Each record must be printed again exactly as given.

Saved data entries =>
==*==

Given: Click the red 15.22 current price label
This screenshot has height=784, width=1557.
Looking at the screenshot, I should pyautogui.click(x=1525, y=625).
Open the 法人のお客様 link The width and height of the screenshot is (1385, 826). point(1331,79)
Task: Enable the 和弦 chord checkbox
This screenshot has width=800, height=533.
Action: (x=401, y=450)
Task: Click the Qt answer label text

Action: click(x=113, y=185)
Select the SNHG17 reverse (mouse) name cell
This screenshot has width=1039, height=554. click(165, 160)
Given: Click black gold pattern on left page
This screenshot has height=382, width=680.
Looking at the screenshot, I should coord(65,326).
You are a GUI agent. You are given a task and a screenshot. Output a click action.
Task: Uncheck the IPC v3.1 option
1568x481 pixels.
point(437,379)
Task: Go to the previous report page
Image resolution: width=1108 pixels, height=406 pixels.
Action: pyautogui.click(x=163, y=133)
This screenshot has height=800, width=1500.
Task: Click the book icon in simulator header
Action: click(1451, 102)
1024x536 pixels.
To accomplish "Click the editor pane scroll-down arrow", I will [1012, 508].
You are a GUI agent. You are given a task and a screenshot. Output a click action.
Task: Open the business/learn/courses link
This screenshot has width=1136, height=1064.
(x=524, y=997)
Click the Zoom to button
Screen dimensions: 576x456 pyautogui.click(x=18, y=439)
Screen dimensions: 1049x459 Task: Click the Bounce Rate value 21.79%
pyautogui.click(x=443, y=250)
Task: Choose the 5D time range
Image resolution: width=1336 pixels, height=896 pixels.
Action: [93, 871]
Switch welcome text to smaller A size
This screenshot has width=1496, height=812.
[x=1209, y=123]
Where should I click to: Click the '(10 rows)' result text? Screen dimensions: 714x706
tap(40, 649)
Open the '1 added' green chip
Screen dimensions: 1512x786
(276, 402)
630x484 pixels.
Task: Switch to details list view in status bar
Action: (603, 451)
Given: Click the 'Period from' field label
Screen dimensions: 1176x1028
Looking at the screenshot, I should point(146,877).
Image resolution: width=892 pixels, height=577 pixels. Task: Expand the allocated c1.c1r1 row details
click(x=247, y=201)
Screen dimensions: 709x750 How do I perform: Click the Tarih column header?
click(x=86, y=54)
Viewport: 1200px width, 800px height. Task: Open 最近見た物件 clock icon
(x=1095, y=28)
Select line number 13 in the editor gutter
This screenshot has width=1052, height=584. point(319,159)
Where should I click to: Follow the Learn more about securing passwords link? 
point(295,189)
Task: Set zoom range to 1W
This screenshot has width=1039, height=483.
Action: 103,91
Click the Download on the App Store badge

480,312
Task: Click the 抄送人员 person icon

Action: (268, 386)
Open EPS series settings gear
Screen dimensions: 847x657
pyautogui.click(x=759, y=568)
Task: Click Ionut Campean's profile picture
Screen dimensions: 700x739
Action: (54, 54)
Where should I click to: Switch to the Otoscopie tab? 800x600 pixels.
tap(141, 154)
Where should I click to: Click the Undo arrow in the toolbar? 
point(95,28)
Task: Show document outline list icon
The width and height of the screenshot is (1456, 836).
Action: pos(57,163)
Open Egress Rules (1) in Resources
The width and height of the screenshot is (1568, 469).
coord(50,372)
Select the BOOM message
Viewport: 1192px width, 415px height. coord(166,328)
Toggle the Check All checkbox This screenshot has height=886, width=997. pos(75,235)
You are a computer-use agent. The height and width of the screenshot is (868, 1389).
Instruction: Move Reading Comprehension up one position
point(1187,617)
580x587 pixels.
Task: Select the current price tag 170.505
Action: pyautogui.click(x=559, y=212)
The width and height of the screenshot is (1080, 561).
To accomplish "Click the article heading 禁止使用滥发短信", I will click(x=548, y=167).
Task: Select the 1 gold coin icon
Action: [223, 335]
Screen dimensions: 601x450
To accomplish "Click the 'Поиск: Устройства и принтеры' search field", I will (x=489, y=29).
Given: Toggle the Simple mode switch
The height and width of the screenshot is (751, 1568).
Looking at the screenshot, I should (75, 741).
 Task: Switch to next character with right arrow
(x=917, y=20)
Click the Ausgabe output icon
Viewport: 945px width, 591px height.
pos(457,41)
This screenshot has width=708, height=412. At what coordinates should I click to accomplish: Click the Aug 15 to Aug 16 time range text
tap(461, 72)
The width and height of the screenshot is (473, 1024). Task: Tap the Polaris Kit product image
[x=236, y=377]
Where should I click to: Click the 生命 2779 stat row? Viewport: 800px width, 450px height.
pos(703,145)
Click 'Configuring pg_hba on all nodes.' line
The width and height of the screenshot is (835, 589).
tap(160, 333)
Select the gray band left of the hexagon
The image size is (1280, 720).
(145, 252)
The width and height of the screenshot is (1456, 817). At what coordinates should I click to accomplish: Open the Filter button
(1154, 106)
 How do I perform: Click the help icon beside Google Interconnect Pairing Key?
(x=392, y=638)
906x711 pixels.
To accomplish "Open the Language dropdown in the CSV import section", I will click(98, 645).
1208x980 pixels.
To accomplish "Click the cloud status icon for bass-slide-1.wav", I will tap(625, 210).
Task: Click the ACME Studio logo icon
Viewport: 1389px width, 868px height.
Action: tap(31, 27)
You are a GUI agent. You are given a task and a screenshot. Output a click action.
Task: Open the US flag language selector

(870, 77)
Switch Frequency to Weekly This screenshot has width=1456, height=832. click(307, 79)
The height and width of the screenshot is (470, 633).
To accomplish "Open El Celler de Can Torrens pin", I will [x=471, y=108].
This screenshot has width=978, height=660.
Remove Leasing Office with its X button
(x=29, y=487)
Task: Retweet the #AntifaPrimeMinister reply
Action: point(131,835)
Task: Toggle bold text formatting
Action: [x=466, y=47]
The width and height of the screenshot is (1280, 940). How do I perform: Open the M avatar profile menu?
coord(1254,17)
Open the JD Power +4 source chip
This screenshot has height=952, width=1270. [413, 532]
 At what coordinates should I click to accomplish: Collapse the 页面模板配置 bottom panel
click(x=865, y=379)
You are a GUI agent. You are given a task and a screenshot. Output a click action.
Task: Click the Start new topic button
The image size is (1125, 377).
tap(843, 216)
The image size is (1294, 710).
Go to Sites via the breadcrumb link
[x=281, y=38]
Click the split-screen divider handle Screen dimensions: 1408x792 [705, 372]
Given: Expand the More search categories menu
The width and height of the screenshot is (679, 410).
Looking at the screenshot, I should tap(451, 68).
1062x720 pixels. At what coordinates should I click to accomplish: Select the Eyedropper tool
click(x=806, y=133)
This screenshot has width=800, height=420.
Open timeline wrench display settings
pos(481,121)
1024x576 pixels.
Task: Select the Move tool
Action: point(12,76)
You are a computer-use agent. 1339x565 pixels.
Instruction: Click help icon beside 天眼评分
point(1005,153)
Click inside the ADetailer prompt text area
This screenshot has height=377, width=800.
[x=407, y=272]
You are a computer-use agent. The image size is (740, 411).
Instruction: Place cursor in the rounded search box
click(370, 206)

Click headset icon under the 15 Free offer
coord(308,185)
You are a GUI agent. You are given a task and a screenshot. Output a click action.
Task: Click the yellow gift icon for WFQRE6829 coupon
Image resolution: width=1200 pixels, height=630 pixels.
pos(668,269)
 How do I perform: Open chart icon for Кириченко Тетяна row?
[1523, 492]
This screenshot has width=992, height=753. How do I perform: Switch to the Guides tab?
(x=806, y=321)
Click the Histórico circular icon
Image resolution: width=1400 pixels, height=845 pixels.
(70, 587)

==*==

Task response =>
Given: Click the red 15.22 current price label
This screenshot has height=784, width=1557.
Looking at the screenshot, I should pyautogui.click(x=1525, y=625).
Open the 法人のお客様 link The width and height of the screenshot is (1385, 826). point(1331,79)
Task: Enable the 和弦 chord checkbox
This screenshot has width=800, height=533.
Action: (x=401, y=450)
Task: Click the Qt answer label text

Action: click(x=113, y=185)
Select the SNHG17 reverse (mouse) name cell
This screenshot has width=1039, height=554. click(165, 160)
Given: Click black gold pattern on left page
This screenshot has height=382, width=680.
Looking at the screenshot, I should coord(65,326).
You are a GUI agent. You are given a task and a screenshot. Output a click action.
Task: Uncheck the IPC v3.1 option
1568x481 pixels.
point(437,379)
Task: Go to the previous report page
Image resolution: width=1108 pixels, height=406 pixels.
Action: pyautogui.click(x=163, y=133)
This screenshot has height=800, width=1500.
Task: Click the book icon in simulator header
Action: click(1451, 102)
1024x536 pixels.
To accomplish "Click the editor pane scroll-down arrow", I will [1012, 508].
You are a GUI agent. You are given a task and a screenshot. Output a click action.
Task: Open the business/learn/courses link
This screenshot has width=1136, height=1064.
(x=524, y=997)
Click the Zoom to button
Screen dimensions: 576x456 pyautogui.click(x=18, y=439)
Screen dimensions: 1049x459 Task: Click the Bounce Rate value 21.79%
pyautogui.click(x=443, y=250)
Task: Choose the 5D time range
Image resolution: width=1336 pixels, height=896 pixels.
Action: [93, 871]
Switch welcome text to smaller A size
This screenshot has width=1496, height=812.
[x=1209, y=123]
Where should I click to: Click the '(10 rows)' result text? Screen dimensions: 714x706
tap(40, 649)
Open the '1 added' green chip
Screen dimensions: 1512x786
(276, 402)
630x484 pixels.
Task: Switch to details list view in status bar
Action: (603, 451)
Given: Click the 'Period from' field label
Screen dimensions: 1176x1028
Looking at the screenshot, I should point(146,877).
Image resolution: width=892 pixels, height=577 pixels. Task: Expand the allocated c1.c1r1 row details
click(x=247, y=201)
Screen dimensions: 709x750 How do I perform: Click the Tarih column header?
click(x=86, y=54)
Viewport: 1200px width, 800px height. Task: Open 最近見た物件 clock icon
(x=1095, y=28)
Select line number 13 in the editor gutter
This screenshot has width=1052, height=584. point(319,159)
Where should I click to: Follow the Learn more about securing passwords link? 
point(295,189)
Task: Set zoom range to 1W
This screenshot has width=1039, height=483.
Action: 103,91
Click the Download on the App Store badge

480,312
Task: Click the 抄送人员 person icon

Action: (268, 386)
Open EPS series settings gear
Screen dimensions: 847x657
pyautogui.click(x=759, y=568)
Task: Click Ionut Campean's profile picture
Screen dimensions: 700x739
Action: (54, 54)
Where should I click to: Switch to the Otoscopie tab? 800x600 pixels.
tap(141, 154)
Where should I click to: Click the Undo arrow in the toolbar? 
point(95,28)
Task: Show document outline list icon
The width and height of the screenshot is (1456, 836).
Action: pos(57,163)
Open Egress Rules (1) in Resources
The width and height of the screenshot is (1568, 469).
coord(50,372)
Select the BOOM message
Viewport: 1192px width, 415px height. coord(166,328)
Toggle the Check All checkbox This screenshot has height=886, width=997. pos(75,235)
You are a computer-use agent. The height and width of the screenshot is (868, 1389).
Instruction: Move Reading Comprehension up one position
point(1187,617)
580x587 pixels.
Task: Select the current price tag 170.505
Action: pyautogui.click(x=559, y=212)
The width and height of the screenshot is (1080, 561).
To accomplish "Click the article heading 禁止使用滥发短信", I will click(x=548, y=167).
Task: Select the 1 gold coin icon
Action: [223, 335]
Screen dimensions: 601x450
To accomplish "Click the 'Поиск: Устройства и принтеры' search field", I will (x=489, y=29).
Given: Toggle the Simple mode switch
The height and width of the screenshot is (751, 1568).
Looking at the screenshot, I should (75, 741).
 Task: Switch to next character with right arrow
(x=917, y=20)
Click the Ausgabe output icon
Viewport: 945px width, 591px height.
pos(457,41)
This screenshot has width=708, height=412. At what coordinates should I click to accomplish: Click the Aug 15 to Aug 16 time range text
tap(461, 72)
The width and height of the screenshot is (473, 1024). Task: Tap the Polaris Kit product image
[x=236, y=377]
Where should I click to: Click the 生命 2779 stat row? Viewport: 800px width, 450px height.
pos(703,145)
Click 'Configuring pg_hba on all nodes.' line
The width and height of the screenshot is (835, 589).
tap(160, 333)
Select the gray band left of the hexagon
The image size is (1280, 720).
(145, 252)
The width and height of the screenshot is (1456, 817). At what coordinates should I click to accomplish: Open the Filter button
(1154, 106)
 How do I perform: Click the help icon beside Google Interconnect Pairing Key?
(x=392, y=638)
906x711 pixels.
To accomplish "Open the Language dropdown in the CSV import section", I will click(98, 645).
1208x980 pixels.
To accomplish "Click the cloud status icon for bass-slide-1.wav", I will tap(625, 210).
Task: Click the ACME Studio logo icon
Viewport: 1389px width, 868px height.
Action: tap(31, 27)
You are a GUI agent. You are given a task and a screenshot. Output a click action.
Task: Open the US flag language selector

(870, 77)
Switch Frequency to Weekly This screenshot has width=1456, height=832. click(307, 79)
The height and width of the screenshot is (470, 633).
To accomplish "Open El Celler de Can Torrens pin", I will [x=471, y=108].
This screenshot has width=978, height=660.
Remove Leasing Office with its X button
(x=29, y=487)
Task: Retweet the #AntifaPrimeMinister reply
Action: point(131,835)
Task: Toggle bold text formatting
Action: [x=466, y=47]
The width and height of the screenshot is (1280, 940). How do I perform: Open the M avatar profile menu?
coord(1254,17)
Open the JD Power +4 source chip
This screenshot has height=952, width=1270. [413, 532]
 At what coordinates should I click to accomplish: Collapse the 页面模板配置 bottom panel
click(x=865, y=379)
You are a GUI agent. You are given a task and a screenshot. Output a click action.
Task: Click the Start new topic button
The image size is (1125, 377).
tap(843, 216)
The image size is (1294, 710).
Go to Sites via the breadcrumb link
[x=281, y=38]
Click the split-screen divider handle Screen dimensions: 1408x792 [705, 372]
Given: Expand the More search categories menu
The width and height of the screenshot is (679, 410).
Looking at the screenshot, I should tap(451, 68).
1062x720 pixels. At what coordinates should I click to accomplish: Select the Eyedropper tool
click(x=806, y=133)
This screenshot has width=800, height=420.
Open timeline wrench display settings
pos(481,121)
1024x576 pixels.
Task: Select the Move tool
Action: point(12,76)
You are a computer-use agent. 1339x565 pixels.
Instruction: Click help icon beside 天眼评分
point(1005,153)
Click inside the ADetailer prompt text area
This screenshot has height=377, width=800.
[x=407, y=272]
You are a computer-use agent. The image size is (740, 411).
Instruction: Place cursor in the rounded search box
click(370, 206)

Click headset icon under the 15 Free offer
coord(308,185)
You are a GUI agent. You are given a task and a screenshot. Output a click action.
Task: Click the yellow gift icon for WFQRE6829 coupon
Image resolution: width=1200 pixels, height=630 pixels.
pos(668,269)
 How do I perform: Open chart icon for Кириченко Тетяна row?
[1523, 492]
This screenshot has width=992, height=753. How do I perform: Switch to the Guides tab?
(x=806, y=321)
Click the Histórico circular icon
Image resolution: width=1400 pixels, height=845 pixels.
(70, 587)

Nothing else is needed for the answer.